Salin Artikel

Sepalsu Apakah Hidup Kita?

Kesadaran itu setidaknya menyentak saya saat mendapati keluarga, kerabat, dan beberapa tetangga yang anaknya menjadi korban vaksin palsu.

Belum selesai penanganan para balita korban vaksin palsu ini oleh pemerintah dan pihak-pihak terkait, kepalsuan lain muncul.

Di Padalarang, Bandung Barat, Jawa Barat beredar kartu Jaminan Kesehatan Nasional (JKN) palsu. JKN di masyarakat lebih populer disebut BPJS (Badan Penyelenggara Jaminan Sosial). Ada 810 keluarga menjadi korban BPJS palsu ini.

Dua kepalsuan paling aktual ini terjadi di sektor kesehatan dan berdampak serius. Korbannya adalah saudara-saudara kita yang dalam ketidaktahuannya dimanfaatkan para pemalsu untuk mendapatkan keuntungan. 

Namun, jika kita mau lebih jeli dan mau jujur mengakui, kepalsuan tidak hanya terjadi di sektor kesehatan saja. Hampir di semua sektor, kita jumpai kepalsuan-kepalsuan itu.

Bahkan, secara sadar, kita kerap memburu dan menggunakan kepalsuan-kepalsuan itu untuk kepentingan dan keuntungan kita sendiri. 

Tidak usah jauh-jauh melihat sektor apa saja atau orang lain. Hal-hal yang melekat di tubuh kita barangkali juga merupakan hal-hal palsu. Ada rambut palsu, bulu mata palsu, kuku palsu, pakaian palsu, sepatu palsu, tas palsu atau emas palsu sebagai hal-hal yang membentuk citra diri kita.

Untuk kepalsuan yang menopang citra diri kita ini bahkan ada tingkatannya. Dengan terbuka para pedagang yang menemukan banyak pembeli ini menggunakan istilah "KW" mulai dari KW super, KW 1, hingga KW sembilan mungkin.

Malaikat penolong

Berbeda dengan vaksin palsu dan kartu BPJS palsu yang mencelakakan, barang-barang palsu yang membentuk citra diri itu tidak mencelakakan diri. Di banyak kesempatan, kepalsuan itu hadir seperti malaikat penolong.

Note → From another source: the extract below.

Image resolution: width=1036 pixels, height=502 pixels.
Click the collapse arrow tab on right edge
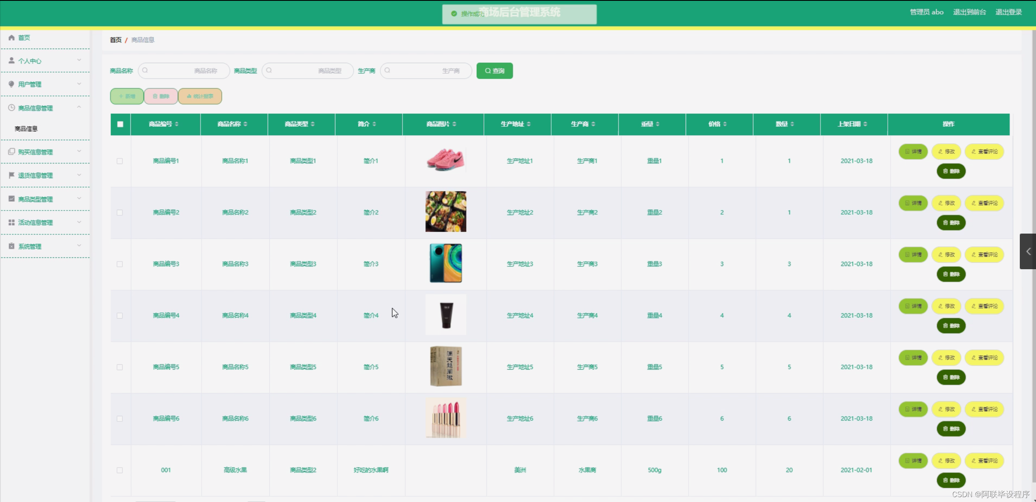[x=1028, y=251]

Kehadiran barang palsu sebagai malaikat penolong bukan saja bagi mereka yang tidak bisa memiliki atau membeli barang-barang asli. Kehadiran barang palsu itu kerap jadi penolong juga bagi mereka yang bisa memiliki atau bisa membeli barang-barang asli bahkan beberapa barang sekaligus. 

Untuk barang palsu yang kerap jadi malaikat penolong orang-orang yang menjaga citra dirinya secara berlebih itu, saya selalu teringat cerita Samuel Mulia yang terbit di Harian Kompas beberapa tahun lalu.

"Thanks God it's fake!" ujar seorang tente yang baru saja dijambret tasnya saat liburan di Eropa. Meski merasa kesal, perempuan itu bersyukur karena tas Louis Vuitton-nya palsu.

Karena tas yang hilang adalah barang palsu, perasaan kehilangan dan rasa bersalah tidak sampai mengganggu si tante selama berhari-hari. Kepalanya tidak perlu pusing beberapa keliling.

"Coba kalau tas yang hilang itu asli, wah si om (maksudnya suaminya) pasti mencak-mencak (marah-marah). Duit hilang, paspor hilang, tas seharga sekian puluh juta juga hilang," ujar si tante.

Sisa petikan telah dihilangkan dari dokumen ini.